One could get deeper and deeper in this analysis, but my objective is to get a general glimpse that allows me to start hypothezing about the relationships between the variables. This, we're going to developing in the Confirmatory Data Analysis. 

In [None]:
def timeseries_range_slider_snap(data:'pd.DataFrame',level_1:str, level_2:str, level_3:str):
     
    # Group data by level 
    dt_level = data.groupby([level_1,level_2, level_3]).agg({'sales_day':'sum','sell_price':'mean'}) \
                                                       .reset_index() \
                                                       .sort_values(by=[level_1,level_2,level_3])

    # Visualize by components of level 
    l1, l2 = dt_level[level_1].unique(), dt_level[level_2].unique() 
    iterables = [(a, b) for a in l1 for b in l2]
    
    states = ['WI','CA','TX']

    for i in iterables: 
        a, b = i
        df = dt_level[(dt_level[level_1] == a) & (dt_level[level_2] == b)]

        # Annotations
        for s in states:
            if a.startswith(s):
                col = 'snap_' + s
                df_ant = data[(data[col] == 1) & (data[level_1] == a)].groupby([level_1, level_2, level_3, col]) \
                                                                              .agg({'sales_day':'sum','sell_price':'mean'}) \
                                                                              .reset_index() \
                                                                              .sort_values(by=[level_1, level_2, level_3])    
    
        events = df_ant[['date', col]]
        events = events.set_index('date')

        ants = [dict(x = date, 
                     y = 10, 
                     xref = 'x', 
                     yref = 'y', 
                     textangle = 45,
                     font=dict(color = 'black', size = 6),
                               text = col)
                     for date, value in zip(events.index, 
                                            events.values)]
        
        
        # Weights for price
        mxm = max(df['sales_day'])
        if mxm < 50:
            weight = 5
        elif mxm < 100:
            weight = 10
        elif mxm < 200: 
            weight = 25  
        else:
            weight = 35
        
        fig = go.Figure()
        fig.add_trace(go.Scatter(x=df.date, 
                                 y=df['sales_day'], 
                                 name='Sales',
                                 line_color='deepskyblue'))

        fig.add_trace(go.Scatter(x=df.date, 
                                 y=df['sell_price']*weight, 
                                 name='Price average',
                                 line_color='dimgray'))

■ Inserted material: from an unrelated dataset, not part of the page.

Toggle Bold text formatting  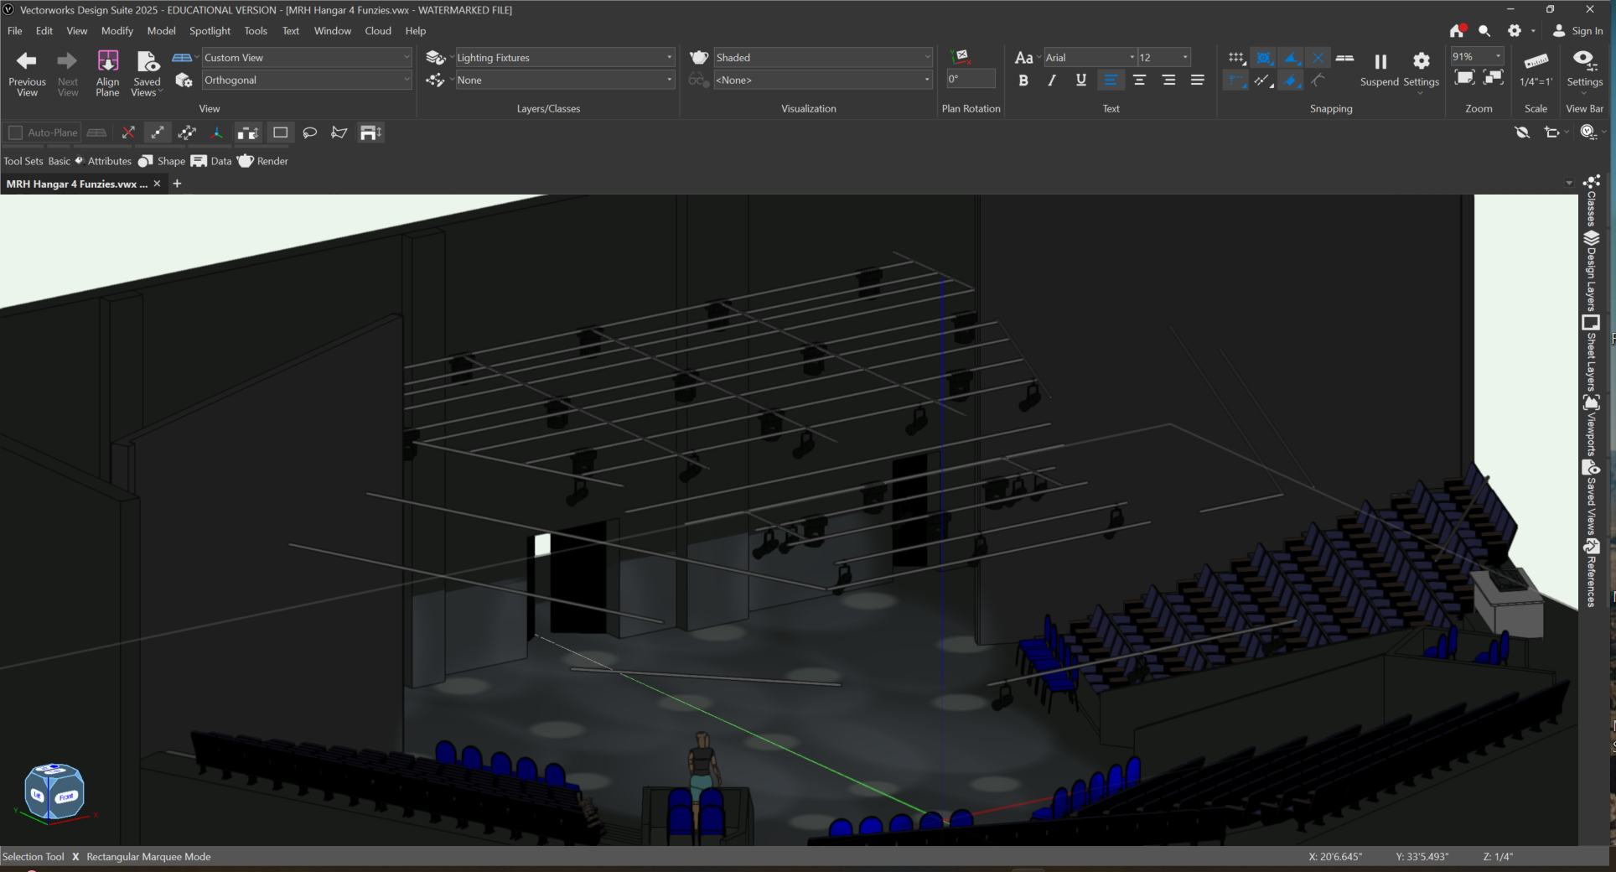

        fig.update_layout(title_text=f'Time Series of sales with Rangeslider for {a} and {b}',
                          xaxis_rangeslider_visible=True,
                          annotations = ants,
                          height=600,
                          width=800)
        
        
        fig.show()
        break

In [None]:
# Timeseries annotated with SNAP days
timeseries_range_slider_snap(dt_work, 'store_id', 'dept_id', 'date')

## Conclusions


The general picture is that there seems to be at the same a **`strong` and `weak` relationship between the objective variable `sales_day` and the dependent variables through periods of time**. For example, we saw that the `sell_price` remained constant but sale decreased or increased. It is highly important to take into account this events because we will further seek to establish a statistical relationship (like Pearson's coefficient). Thus, before rejecting that there is not at all association between variables (a global association throughout the time) we could say that this association tends to fluctuate through time but that in general it is a weak one. This is going to be our key study in the `Confirmatory Data Analysis`.